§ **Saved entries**

• • • • • • •

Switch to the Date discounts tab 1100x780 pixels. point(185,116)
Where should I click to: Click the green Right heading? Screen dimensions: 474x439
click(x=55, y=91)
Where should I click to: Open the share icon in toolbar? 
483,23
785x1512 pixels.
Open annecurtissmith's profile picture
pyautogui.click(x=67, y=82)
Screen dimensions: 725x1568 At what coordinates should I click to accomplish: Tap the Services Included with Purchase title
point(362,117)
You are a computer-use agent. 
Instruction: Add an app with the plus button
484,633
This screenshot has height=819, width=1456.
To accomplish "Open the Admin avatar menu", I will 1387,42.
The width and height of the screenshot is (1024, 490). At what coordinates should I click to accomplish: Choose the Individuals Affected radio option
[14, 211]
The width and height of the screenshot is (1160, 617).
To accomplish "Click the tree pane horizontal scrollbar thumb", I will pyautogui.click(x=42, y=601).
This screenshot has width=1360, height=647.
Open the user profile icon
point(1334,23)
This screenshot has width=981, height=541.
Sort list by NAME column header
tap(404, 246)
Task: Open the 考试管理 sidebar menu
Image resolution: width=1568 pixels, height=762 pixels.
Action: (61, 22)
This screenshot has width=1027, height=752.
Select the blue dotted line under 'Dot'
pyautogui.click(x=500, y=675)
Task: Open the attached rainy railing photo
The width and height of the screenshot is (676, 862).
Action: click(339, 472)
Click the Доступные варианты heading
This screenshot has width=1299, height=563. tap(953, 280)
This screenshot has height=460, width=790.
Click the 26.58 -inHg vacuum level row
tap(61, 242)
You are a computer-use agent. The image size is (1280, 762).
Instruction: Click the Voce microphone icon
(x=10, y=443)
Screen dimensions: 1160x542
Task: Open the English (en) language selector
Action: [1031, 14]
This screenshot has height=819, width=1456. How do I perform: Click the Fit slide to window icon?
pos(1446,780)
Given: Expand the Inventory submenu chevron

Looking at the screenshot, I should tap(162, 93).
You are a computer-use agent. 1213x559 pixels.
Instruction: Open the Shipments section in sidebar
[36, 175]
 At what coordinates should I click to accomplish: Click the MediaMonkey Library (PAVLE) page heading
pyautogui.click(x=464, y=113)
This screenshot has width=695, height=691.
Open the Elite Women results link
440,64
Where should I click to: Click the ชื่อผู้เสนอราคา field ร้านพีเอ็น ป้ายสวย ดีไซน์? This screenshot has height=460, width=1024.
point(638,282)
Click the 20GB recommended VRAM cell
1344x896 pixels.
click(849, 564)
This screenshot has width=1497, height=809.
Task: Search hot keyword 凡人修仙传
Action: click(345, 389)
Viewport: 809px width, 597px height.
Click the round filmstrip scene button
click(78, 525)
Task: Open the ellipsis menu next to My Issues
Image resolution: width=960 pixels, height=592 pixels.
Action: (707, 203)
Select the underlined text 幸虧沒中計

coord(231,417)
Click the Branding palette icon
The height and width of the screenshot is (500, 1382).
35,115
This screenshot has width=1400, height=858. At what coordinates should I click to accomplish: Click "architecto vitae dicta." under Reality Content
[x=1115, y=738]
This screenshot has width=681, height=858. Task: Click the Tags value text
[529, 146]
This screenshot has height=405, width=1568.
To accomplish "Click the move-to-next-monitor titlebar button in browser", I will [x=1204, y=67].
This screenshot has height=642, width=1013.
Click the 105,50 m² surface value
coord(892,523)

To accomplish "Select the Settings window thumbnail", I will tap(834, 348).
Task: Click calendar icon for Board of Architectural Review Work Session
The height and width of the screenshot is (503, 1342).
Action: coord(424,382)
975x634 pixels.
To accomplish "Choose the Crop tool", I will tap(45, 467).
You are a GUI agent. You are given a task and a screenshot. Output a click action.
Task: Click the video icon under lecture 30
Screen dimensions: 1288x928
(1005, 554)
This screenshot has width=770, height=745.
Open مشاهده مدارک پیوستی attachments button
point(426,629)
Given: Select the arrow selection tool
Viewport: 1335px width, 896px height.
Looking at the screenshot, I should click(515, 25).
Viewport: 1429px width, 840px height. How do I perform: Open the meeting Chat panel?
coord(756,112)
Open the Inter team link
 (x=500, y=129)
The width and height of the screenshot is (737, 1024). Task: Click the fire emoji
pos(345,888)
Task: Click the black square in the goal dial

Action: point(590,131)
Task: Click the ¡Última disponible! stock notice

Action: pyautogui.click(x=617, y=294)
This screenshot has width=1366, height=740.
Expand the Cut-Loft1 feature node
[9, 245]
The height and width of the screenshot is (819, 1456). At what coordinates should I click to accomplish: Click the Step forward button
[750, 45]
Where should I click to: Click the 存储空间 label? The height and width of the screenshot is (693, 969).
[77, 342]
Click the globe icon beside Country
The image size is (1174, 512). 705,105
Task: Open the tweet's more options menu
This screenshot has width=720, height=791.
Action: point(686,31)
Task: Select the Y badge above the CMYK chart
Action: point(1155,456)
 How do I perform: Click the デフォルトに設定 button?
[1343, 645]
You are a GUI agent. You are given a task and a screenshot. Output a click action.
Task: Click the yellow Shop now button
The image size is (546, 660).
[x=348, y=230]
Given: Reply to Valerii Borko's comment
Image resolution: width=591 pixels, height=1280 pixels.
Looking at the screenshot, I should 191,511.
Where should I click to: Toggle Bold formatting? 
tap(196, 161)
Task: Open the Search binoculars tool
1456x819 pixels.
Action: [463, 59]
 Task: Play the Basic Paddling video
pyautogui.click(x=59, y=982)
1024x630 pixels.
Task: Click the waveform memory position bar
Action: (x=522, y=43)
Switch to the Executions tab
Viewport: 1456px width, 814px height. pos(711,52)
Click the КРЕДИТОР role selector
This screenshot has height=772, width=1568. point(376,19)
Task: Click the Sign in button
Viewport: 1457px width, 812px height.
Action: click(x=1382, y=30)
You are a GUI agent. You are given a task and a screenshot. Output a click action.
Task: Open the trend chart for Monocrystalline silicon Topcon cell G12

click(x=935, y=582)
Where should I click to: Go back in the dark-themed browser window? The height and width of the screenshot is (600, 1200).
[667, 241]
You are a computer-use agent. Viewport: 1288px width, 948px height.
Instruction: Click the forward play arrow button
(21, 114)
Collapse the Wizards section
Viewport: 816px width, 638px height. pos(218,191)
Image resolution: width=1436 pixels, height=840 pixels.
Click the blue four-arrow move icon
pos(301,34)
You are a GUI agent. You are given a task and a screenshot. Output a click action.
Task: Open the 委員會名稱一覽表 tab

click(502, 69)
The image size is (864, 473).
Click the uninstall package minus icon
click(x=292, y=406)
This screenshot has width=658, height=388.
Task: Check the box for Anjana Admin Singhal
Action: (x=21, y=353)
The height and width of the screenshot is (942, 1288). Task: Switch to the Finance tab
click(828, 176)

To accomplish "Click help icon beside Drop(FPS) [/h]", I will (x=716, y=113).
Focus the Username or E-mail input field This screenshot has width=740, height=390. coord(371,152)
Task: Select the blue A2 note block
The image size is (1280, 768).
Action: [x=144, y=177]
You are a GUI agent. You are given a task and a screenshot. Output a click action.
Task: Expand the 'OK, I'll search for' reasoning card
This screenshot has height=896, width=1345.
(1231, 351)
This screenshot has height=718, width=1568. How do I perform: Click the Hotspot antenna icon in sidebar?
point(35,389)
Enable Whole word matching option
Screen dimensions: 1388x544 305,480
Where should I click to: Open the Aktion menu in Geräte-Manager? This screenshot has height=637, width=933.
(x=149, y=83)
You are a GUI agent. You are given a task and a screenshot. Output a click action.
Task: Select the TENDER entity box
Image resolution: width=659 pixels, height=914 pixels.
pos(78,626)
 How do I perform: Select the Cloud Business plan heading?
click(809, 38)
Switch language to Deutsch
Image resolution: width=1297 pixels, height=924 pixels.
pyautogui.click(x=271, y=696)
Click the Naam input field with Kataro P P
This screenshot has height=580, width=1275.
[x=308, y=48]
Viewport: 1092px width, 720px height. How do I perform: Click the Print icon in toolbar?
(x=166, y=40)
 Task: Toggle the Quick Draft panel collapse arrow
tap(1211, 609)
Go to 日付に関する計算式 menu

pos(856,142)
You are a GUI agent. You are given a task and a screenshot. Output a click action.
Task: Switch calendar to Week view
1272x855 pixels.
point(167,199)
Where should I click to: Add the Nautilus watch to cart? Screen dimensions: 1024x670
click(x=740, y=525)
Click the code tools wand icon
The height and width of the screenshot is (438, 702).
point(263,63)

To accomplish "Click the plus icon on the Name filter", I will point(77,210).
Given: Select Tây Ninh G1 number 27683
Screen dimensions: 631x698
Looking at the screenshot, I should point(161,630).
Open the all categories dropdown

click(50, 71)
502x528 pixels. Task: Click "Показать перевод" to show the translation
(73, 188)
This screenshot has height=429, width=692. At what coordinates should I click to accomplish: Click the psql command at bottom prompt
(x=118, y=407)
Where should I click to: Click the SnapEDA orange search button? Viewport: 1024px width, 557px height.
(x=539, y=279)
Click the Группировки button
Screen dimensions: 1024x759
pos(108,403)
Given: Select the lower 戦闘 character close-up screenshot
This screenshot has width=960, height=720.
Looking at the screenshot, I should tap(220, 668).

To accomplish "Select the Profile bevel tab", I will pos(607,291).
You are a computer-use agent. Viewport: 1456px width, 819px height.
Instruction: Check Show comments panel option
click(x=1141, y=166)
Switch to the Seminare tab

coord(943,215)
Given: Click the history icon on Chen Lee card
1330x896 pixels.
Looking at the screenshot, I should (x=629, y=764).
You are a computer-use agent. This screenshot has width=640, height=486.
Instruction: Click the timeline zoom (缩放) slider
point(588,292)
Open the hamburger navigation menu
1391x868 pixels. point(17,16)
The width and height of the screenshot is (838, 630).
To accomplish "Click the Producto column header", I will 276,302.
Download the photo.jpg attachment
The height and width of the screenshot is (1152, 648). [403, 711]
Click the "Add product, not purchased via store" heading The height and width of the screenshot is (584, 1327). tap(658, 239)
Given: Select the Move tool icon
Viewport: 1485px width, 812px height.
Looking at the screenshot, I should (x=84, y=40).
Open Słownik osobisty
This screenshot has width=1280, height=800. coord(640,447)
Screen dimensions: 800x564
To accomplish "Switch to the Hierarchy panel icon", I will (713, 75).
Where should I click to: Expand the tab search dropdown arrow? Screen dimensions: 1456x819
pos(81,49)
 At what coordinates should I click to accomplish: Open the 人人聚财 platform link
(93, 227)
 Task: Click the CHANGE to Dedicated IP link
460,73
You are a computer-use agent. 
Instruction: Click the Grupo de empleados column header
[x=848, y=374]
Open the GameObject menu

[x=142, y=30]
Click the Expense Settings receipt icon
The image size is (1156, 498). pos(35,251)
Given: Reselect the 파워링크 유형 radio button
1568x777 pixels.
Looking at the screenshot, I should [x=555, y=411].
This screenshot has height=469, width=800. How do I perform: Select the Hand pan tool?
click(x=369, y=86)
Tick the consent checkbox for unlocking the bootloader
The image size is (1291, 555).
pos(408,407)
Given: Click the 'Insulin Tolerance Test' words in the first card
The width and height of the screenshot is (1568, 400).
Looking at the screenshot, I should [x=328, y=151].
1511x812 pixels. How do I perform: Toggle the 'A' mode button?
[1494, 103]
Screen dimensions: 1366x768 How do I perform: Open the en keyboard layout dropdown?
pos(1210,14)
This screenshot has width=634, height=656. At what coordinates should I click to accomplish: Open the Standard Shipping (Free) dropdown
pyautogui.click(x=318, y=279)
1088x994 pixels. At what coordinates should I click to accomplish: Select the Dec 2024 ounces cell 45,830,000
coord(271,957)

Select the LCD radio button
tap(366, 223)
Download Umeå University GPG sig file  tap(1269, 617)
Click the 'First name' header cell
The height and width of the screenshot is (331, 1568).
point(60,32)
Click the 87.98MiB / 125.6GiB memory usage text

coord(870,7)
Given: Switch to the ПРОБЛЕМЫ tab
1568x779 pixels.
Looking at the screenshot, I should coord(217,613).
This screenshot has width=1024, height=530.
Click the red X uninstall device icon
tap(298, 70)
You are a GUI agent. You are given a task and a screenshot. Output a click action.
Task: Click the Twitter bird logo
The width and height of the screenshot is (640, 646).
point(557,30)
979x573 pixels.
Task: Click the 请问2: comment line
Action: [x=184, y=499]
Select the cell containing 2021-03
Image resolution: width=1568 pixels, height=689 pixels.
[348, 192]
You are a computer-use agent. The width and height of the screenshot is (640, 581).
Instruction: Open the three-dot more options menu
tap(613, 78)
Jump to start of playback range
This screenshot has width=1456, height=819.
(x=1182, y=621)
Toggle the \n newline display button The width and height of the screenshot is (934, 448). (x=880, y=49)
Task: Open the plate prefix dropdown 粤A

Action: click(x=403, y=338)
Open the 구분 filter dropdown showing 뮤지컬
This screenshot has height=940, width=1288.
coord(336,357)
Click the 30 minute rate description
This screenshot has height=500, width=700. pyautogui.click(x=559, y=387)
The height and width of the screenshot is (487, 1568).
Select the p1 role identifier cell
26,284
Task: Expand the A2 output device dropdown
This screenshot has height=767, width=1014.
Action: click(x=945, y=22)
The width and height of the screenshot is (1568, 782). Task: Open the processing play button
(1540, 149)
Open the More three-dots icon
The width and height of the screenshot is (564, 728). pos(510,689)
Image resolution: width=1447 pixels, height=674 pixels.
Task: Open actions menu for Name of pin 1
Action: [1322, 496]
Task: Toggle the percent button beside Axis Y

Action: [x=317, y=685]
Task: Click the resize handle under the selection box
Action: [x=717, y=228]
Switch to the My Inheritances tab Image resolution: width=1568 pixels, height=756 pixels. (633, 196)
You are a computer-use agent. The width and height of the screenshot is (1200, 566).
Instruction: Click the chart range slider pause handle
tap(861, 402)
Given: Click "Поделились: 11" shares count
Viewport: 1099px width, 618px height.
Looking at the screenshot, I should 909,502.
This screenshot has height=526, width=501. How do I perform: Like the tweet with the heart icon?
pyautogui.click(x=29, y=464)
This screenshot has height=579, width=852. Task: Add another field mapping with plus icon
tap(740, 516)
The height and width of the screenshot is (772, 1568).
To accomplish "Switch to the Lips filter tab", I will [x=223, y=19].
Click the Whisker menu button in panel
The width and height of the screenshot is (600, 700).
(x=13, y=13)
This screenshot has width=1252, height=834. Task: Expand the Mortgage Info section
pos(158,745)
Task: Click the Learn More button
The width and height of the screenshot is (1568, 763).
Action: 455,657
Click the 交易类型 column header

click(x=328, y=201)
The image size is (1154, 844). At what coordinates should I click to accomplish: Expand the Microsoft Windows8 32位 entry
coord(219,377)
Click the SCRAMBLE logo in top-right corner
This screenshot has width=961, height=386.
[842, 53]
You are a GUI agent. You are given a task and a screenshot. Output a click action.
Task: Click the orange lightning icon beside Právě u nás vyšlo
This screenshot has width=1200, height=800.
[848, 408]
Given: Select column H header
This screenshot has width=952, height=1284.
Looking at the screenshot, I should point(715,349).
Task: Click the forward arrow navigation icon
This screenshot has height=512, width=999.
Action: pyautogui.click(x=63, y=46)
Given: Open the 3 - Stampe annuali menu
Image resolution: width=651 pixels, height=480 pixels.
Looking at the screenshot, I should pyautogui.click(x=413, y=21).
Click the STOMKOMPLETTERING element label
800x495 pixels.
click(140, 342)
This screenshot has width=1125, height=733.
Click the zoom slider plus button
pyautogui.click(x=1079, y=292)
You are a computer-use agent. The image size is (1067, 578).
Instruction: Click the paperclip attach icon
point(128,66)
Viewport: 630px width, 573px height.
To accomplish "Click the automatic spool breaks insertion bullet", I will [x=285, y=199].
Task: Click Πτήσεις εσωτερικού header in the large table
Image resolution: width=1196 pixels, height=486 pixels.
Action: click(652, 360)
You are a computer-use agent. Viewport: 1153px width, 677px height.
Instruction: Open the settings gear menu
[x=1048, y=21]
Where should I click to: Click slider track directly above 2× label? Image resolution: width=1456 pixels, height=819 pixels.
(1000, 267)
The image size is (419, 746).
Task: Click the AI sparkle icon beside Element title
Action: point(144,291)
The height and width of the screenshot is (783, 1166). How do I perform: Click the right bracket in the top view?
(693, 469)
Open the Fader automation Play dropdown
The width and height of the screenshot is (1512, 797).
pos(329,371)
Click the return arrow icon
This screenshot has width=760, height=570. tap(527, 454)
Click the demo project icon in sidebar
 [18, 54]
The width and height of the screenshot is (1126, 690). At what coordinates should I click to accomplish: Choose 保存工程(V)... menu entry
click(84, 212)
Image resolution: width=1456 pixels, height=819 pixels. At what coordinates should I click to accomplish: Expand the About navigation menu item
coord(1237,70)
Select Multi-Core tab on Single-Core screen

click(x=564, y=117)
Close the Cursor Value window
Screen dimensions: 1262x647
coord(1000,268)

• • • • • • •

§ **WORK INSTRUCTIONS**
Put the data from its first line through the line containing "will pyautogui.click(x=42, y=601)." into a numbered list, leaving out any blank lines.

§ **WRITTEN SOLUTION**
1. Switch to the Date discounts tab 1100x780 pixels. point(185,116)
2. Where should I click to: Click the green Right heading? Screen dimensions: 474x439
3. click(x=55, y=91)
4. Where should I click to: Open the share icon in toolbar? 
5. 483,23
6. 785x1512 pixels.
7. Open annecurtissmith's profile picture
8. pyautogui.click(x=67, y=82)
9. Screen dimensions: 725x1568 At what coordinates should I click to accomplish: Tap the Services Included with Purchase title
10. point(362,117)
11. You are a computer-use agent. 
12. Instruction: Add an app with the plus button
13. 484,633
14. This screenshot has height=819, width=1456.
15. To accomplish "Open the Admin avatar menu", I will 1387,42.
16. The width and height of the screenshot is (1024, 490). At what coordinates should I click to accomplish: Choose the Individuals Affected radio option
17. [14, 211]
18. The width and height of the screenshot is (1160, 617).
19. To accomplish "Click the tree pane horizontal scrollbar thumb", I will pyautogui.click(x=42, y=601).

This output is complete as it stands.